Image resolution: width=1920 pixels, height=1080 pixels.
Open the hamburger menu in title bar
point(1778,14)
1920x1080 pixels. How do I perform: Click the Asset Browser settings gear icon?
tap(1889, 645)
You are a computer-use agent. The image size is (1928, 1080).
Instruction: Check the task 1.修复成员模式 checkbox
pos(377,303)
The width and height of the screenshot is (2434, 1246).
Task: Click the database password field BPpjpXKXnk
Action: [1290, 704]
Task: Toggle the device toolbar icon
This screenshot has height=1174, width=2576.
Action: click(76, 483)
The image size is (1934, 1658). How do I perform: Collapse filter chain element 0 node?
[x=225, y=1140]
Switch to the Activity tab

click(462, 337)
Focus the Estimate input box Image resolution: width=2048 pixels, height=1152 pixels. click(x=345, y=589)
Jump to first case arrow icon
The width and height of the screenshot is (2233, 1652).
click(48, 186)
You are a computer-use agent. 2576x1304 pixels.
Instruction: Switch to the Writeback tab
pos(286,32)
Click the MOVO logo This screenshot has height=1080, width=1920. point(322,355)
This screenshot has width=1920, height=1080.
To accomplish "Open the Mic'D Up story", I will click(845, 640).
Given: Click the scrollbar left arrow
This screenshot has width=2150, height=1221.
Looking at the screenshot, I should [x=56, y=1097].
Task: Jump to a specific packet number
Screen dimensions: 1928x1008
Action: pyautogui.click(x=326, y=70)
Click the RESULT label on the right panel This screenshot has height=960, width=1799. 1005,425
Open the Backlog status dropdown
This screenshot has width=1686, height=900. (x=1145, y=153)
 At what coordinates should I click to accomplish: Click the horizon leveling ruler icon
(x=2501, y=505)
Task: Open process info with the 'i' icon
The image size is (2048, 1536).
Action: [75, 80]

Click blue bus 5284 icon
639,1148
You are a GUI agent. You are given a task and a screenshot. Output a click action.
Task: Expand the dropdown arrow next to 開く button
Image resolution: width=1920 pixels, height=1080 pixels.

· · · ·

-- PROBLEM DETAILS --
Answer with nothing but the count of lines in the entries that hold the word "arrow".

-- TASK RESPONSE --
3